Andere redenen om van handhaving af te zien
Naast de toets aan het evenredigheidsbeginsel kunnen ook andere beginselen een rol spelen bij de beslissing om al dan niet te handhaven. Twee belangrijke beginselen zijn:
- Het vertrouwensbeginsel: als een bestuursorgaan verwachtingen heeft gewekt bij een burger of bedrijf dat er niet gehandhaafd zou worden, kan dat reden zijn om van handhaving af te zien.
- Het gelijkheidsbeginsel: als in vergelijkbare gevallen niet wordt gehandhaafd, kan dat een argument zijn om in een specifieke situatie ook niet op te treden.

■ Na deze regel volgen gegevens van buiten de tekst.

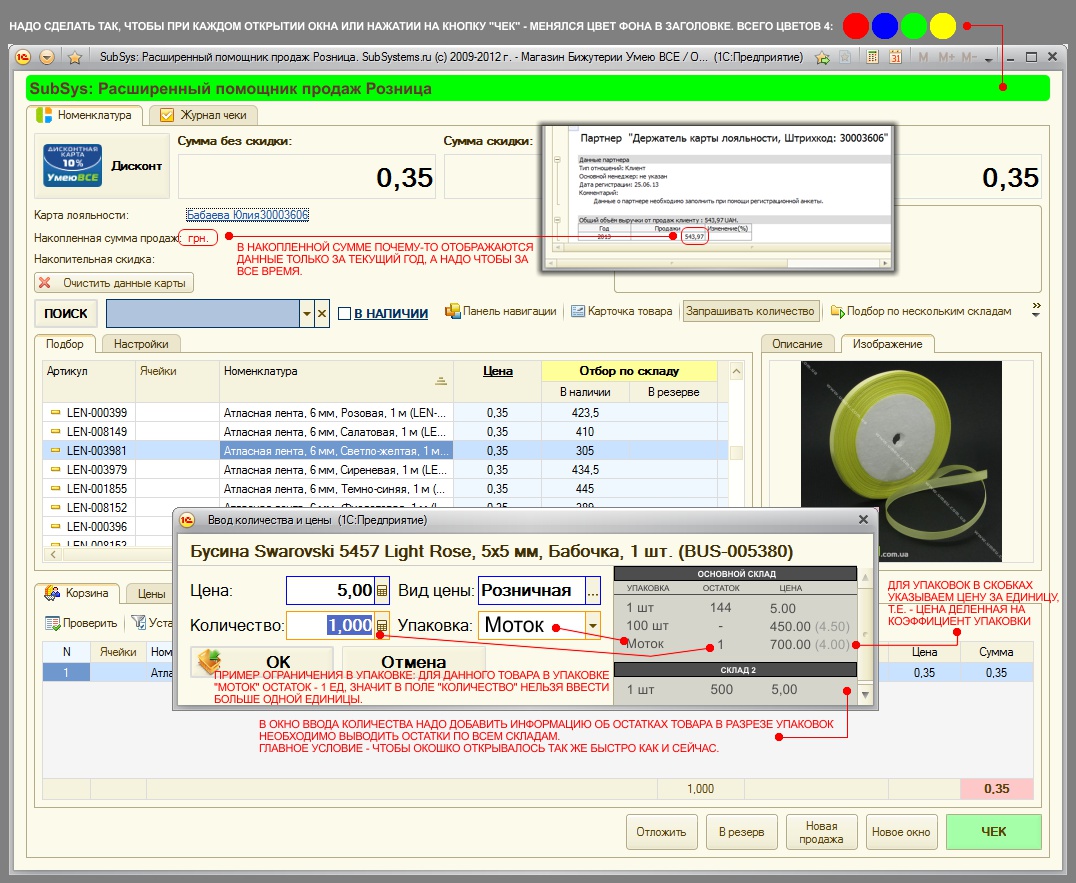The height and width of the screenshot is (883, 1076).
Task: Clear the search field with X icon
Action: click(x=322, y=313)
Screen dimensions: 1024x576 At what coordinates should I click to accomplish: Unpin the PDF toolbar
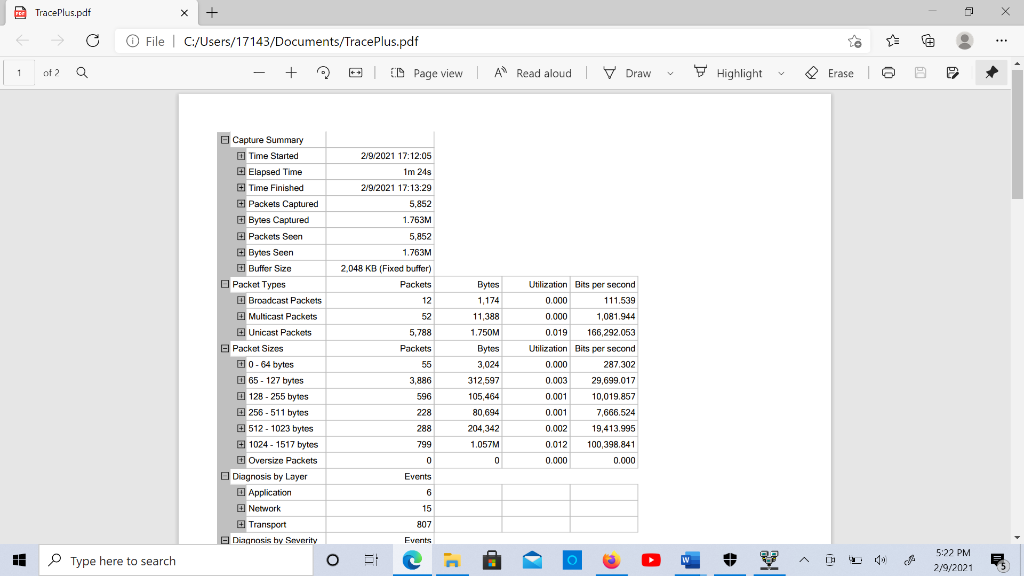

Deze beginselen blijven echter zelfstandige toetsingsgronden. Ze leiden niet automatisch tot de conclusie dat handhaving onevenredig is, maar kunnen wel een aparte reden vormen om van handhaving af te zien.
Wat betekent dit voor de praktijk?
Deze uitspraak heeft belangrijke gevolgen voor de praktijk. Bestuursorganen moeten hun handhavingsbesluiten zorgvuldiger onderbouwen en expliciet motiveren waarom handhaving in een concreet geval al dan niet evenredig is. Burgers en bedrijven die met een handhavingszaak te maken krijgen, kunnen zich sterker beroepen op concreet zicht op legalisatie en andere omstandigheden die hun situatie uniek maken.
Conclusie
De Raad van State heeft met deze uitspraak de rechtspraak over handhaving en evenredigheid verder verduidelijkt. Handhaving blijft het uitgangspunt, maar bestuursorganen moeten beter onderbouwen waarom handhaving in een specifiek geval wel of niet gerechtvaardigd is. Dit biedt nieuwe aanknopingspunten voor zowel overheden als burgers en bedrijven die met handhavingsprocedures te maken hebben.